→ Exercise aim: Reproduce the part of the forum thread about the cat and the fish tanks between "# We found the" and "our magical cure...?", inclusive.

→ Document section:
= = =
# We found the solution to jumping on aquariums!



## emka (Oct 6, 2013)

So our youngest cat has had the nonstop tendency of every time we turn our backs on her, she climbs on top of our fishtanks or sits next to them swatting at the sides and harassing the bettas. We've tried everything, from taping pigeon excluders/bird spikes to the side of the dresser to coating the tops of the tanks in double stick tape. She's determined enough to climb THROUGH the pigeon spikes and ended up ignoring the tape so well that we had to pull all of it off because it had lost its stickiness due to being covered in her belly fur.

But today... it's finally over! No more tank jumping! It's fixed! What was our magical cure...?










WOMP WOMP.

The vet said she has to keep it on for two weeks. Talk about pathetic!


----------



## Romad (Jun 28, 2009)

Awwwwww.... poor kitty 

Enjoy the downtime while you can - ha ha.


----------



## kman (Dec 10, 2013)
= = =
→ Data section:
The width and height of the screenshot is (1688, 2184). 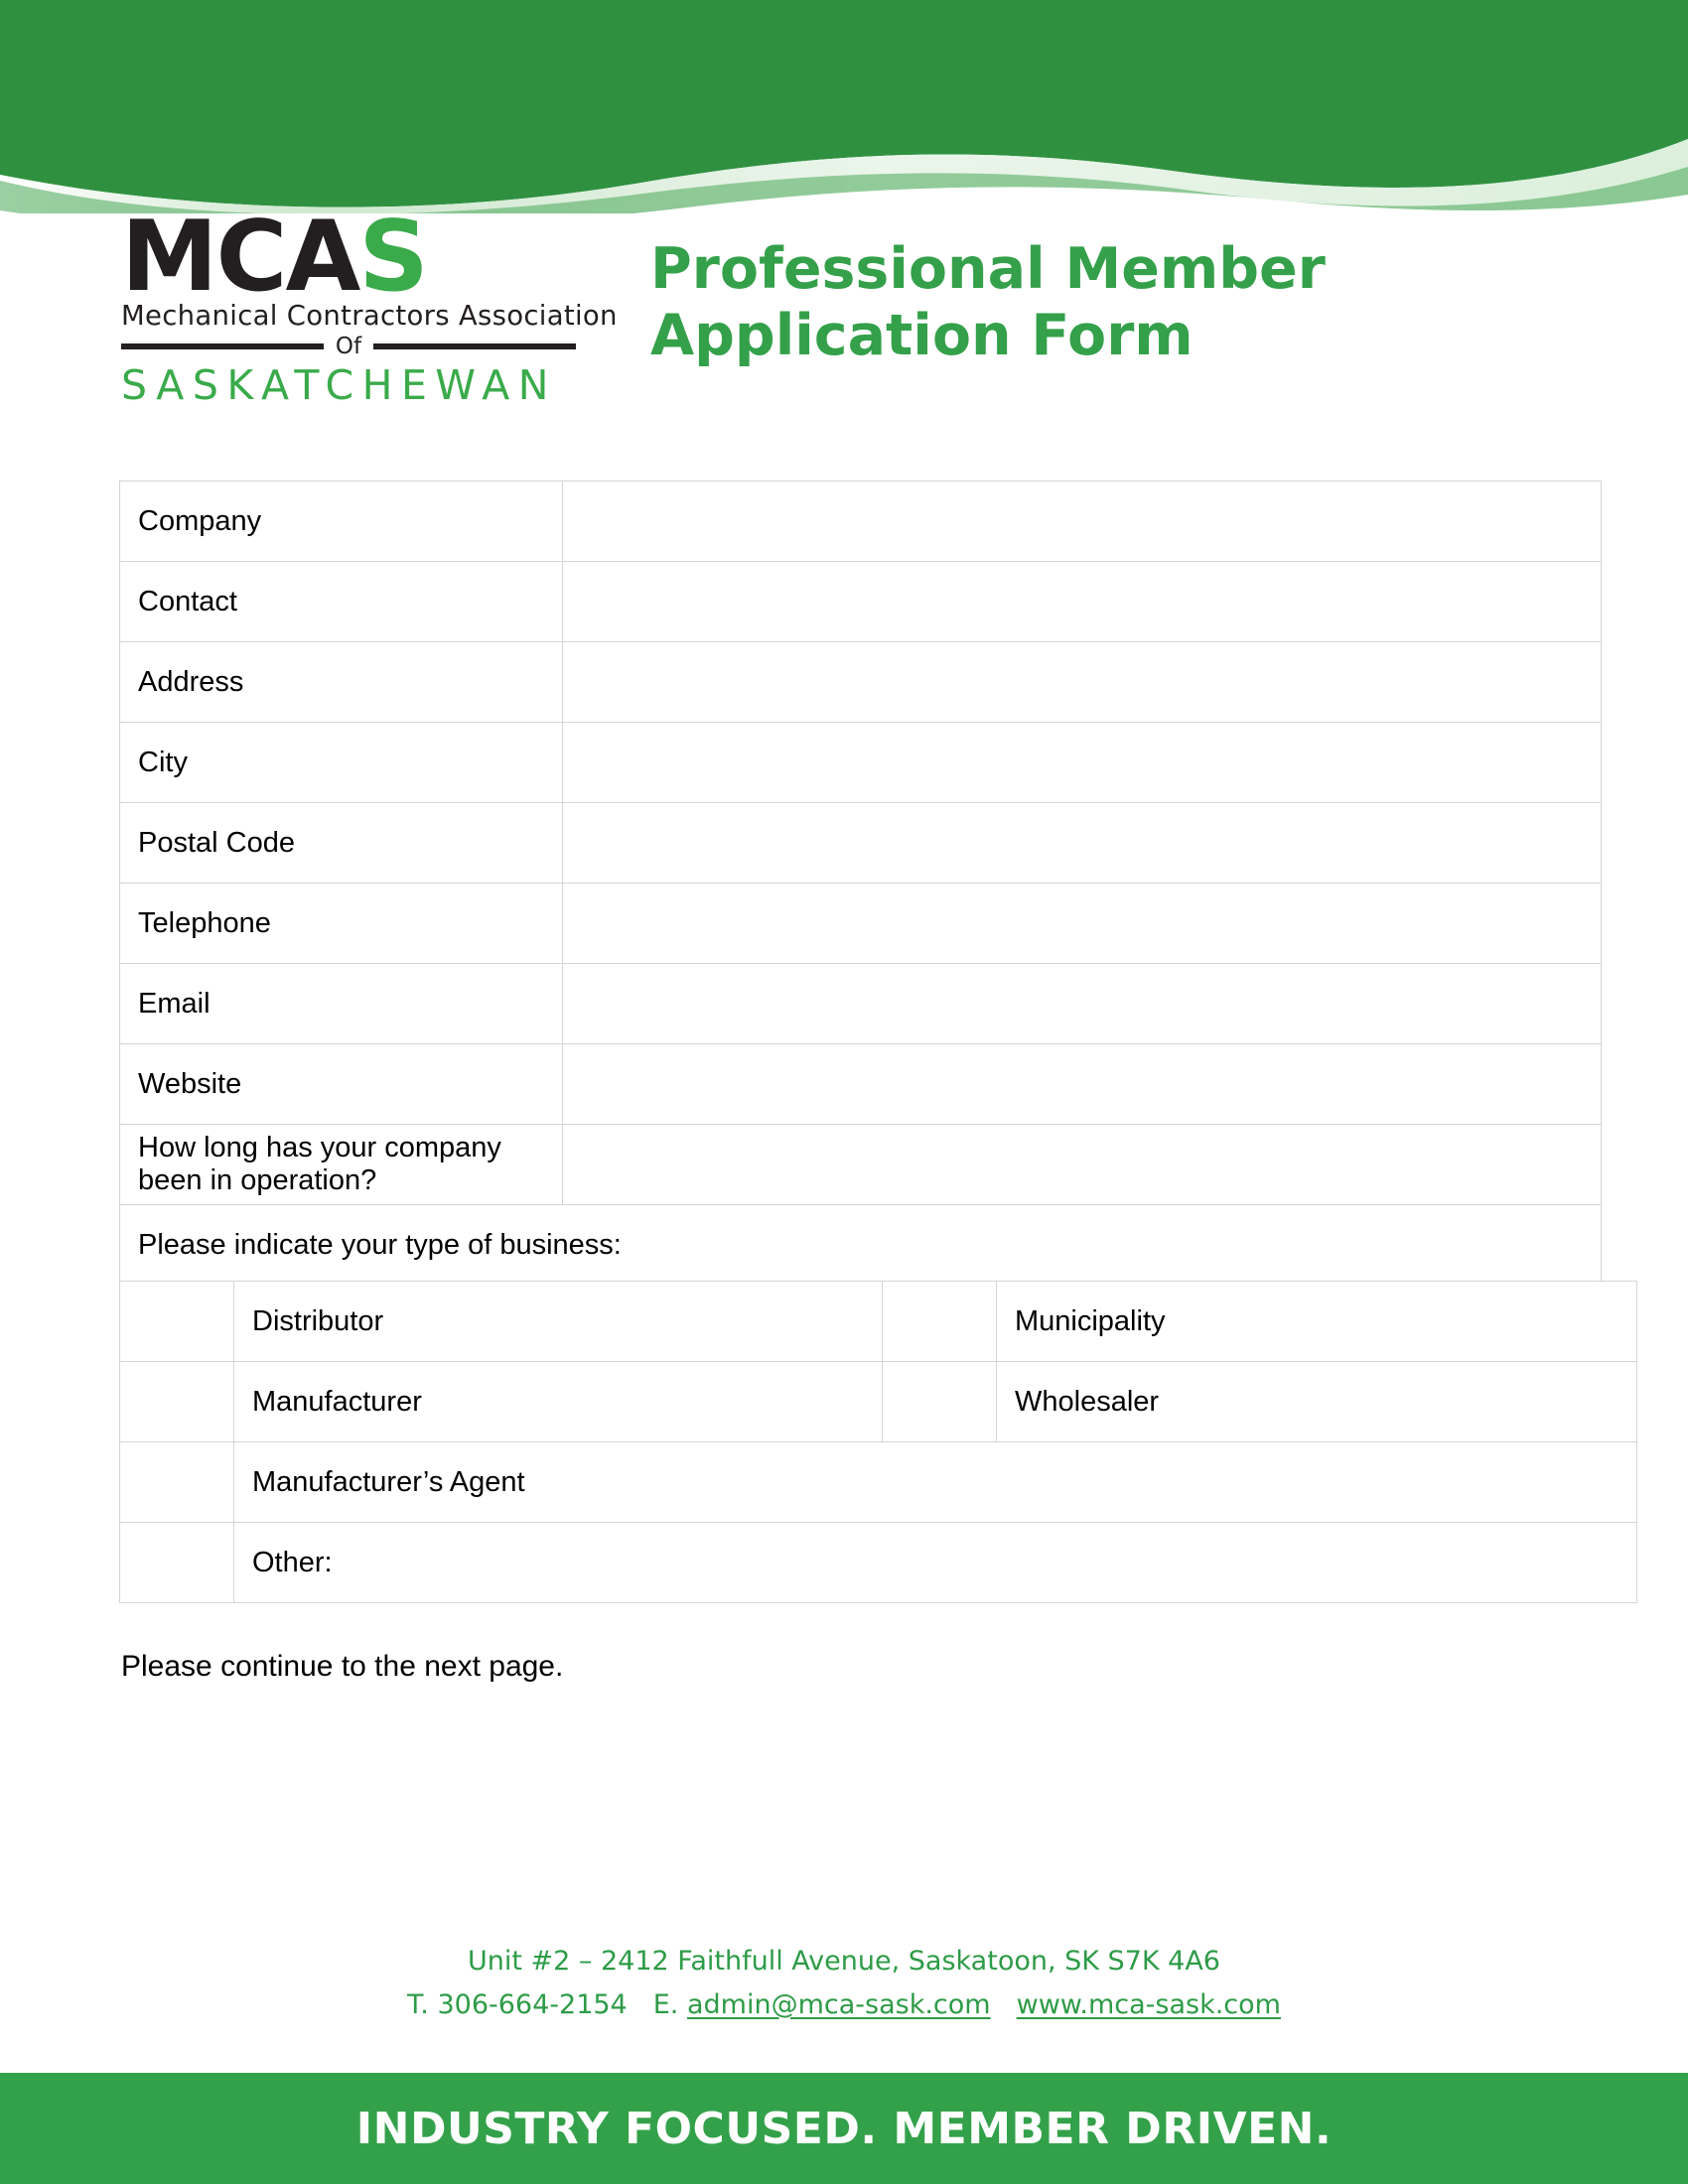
= = =
→ Task response:
# We found the solution to jumping on aquariums!



## emka (Oct 6, 2013)

So our youngest cat has had the nonstop tendency of every time we turn our backs on her, she climbs on top of our fishtanks or sits next to them swatting at the sides and harassing the bettas. We've tried everything, from taping pigeon excluders/bird spikes to the side of the dresser to coating the tops of the tanks in double stick tape. She's determined enough to climb THROUGH the pigeon spikes and ended up ignoring the tape so well that we had to pull all of it off because it had lost its stickiness due to being covered in her belly fur.

But today... it's finally over! No more tank jumping! It's fixed! What was our magical cure...?